After an apprenticeship as a print maker, Maximilien Luce attended the Académie Suisse and was admitted to the painter Carolus-Duran's studio in 1876. Created in the early 1880s, his first works were bright landscapes painted in Paris or its suburbs. Meeting Georges Seurat and Paul Signac during his first participation in the 1887 Salon des Artistes Indépendants was a turning point for the artist. From then on, he adhered to Neo-Impressionist esthetics and practiced very freely within that framework. Over the years, he gradually moved away from the divisionist approach and around the turn of the century, he adopted a broader style, close to Impressionism but with occasional colorful flashes reminiscent of Fauvism.
Luce spent the summer of 1914 at Kermouster near Lézardrieux in Brittany, where he painted landscapes.

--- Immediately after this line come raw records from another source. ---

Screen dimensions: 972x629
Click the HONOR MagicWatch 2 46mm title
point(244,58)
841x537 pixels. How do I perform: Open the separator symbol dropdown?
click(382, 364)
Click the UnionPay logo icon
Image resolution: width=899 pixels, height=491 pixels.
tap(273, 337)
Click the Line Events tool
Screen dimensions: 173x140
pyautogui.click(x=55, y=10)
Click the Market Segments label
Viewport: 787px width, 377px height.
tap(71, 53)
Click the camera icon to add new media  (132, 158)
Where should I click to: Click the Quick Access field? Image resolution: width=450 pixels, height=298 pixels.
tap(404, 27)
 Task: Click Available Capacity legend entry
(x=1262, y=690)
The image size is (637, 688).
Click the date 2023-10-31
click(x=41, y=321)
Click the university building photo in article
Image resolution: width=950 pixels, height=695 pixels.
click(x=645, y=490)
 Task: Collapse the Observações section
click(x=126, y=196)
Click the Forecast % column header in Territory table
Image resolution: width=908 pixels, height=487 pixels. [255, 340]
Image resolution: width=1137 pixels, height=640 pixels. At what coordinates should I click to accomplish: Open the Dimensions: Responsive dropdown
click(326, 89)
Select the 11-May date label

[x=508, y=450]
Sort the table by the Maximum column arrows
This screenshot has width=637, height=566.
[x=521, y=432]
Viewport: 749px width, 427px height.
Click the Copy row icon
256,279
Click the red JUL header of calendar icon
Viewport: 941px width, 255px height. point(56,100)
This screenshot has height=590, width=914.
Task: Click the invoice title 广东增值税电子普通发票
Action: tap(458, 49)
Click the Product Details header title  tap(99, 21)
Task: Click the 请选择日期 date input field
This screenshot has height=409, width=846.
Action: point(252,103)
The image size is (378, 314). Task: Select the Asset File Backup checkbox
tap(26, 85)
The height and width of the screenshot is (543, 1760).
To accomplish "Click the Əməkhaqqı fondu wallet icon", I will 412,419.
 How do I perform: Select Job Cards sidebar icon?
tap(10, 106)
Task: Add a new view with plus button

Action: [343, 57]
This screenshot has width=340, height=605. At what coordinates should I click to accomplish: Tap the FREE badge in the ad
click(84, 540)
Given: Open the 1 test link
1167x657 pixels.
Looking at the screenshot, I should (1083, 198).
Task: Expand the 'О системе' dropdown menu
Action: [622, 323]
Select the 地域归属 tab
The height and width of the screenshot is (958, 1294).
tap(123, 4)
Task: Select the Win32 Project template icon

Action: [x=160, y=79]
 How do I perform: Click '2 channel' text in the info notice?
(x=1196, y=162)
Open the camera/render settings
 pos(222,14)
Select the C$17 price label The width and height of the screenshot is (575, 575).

This painting, a product of that summer, conveys a much calmer artistic style. As usual, the artist constructed the landscape with great energy. The diagonal lines of the stone walls and the rocky masses that border the Trieux estuary form the dominant lines of the composition. However, these are balanced by the vertical lines of a copse of trees in the center of the painting. Like his friend Camille Pissarro, Luce was interested in human activity, which he brings to mind here not only by including two indistinct figures, but also by alluding to human work (as suggested by the hay stacks and the stud farm).
The dominant chromatic blue and green, as well as the close attention paid to the very pure light of Brittany seasides, are similar to that of Claude Monet of the same time. After the war, Luce bought a house on the banks of the Seine at Rolleboise, not far from Giverny, and paid regular visits to the father of Impressionism.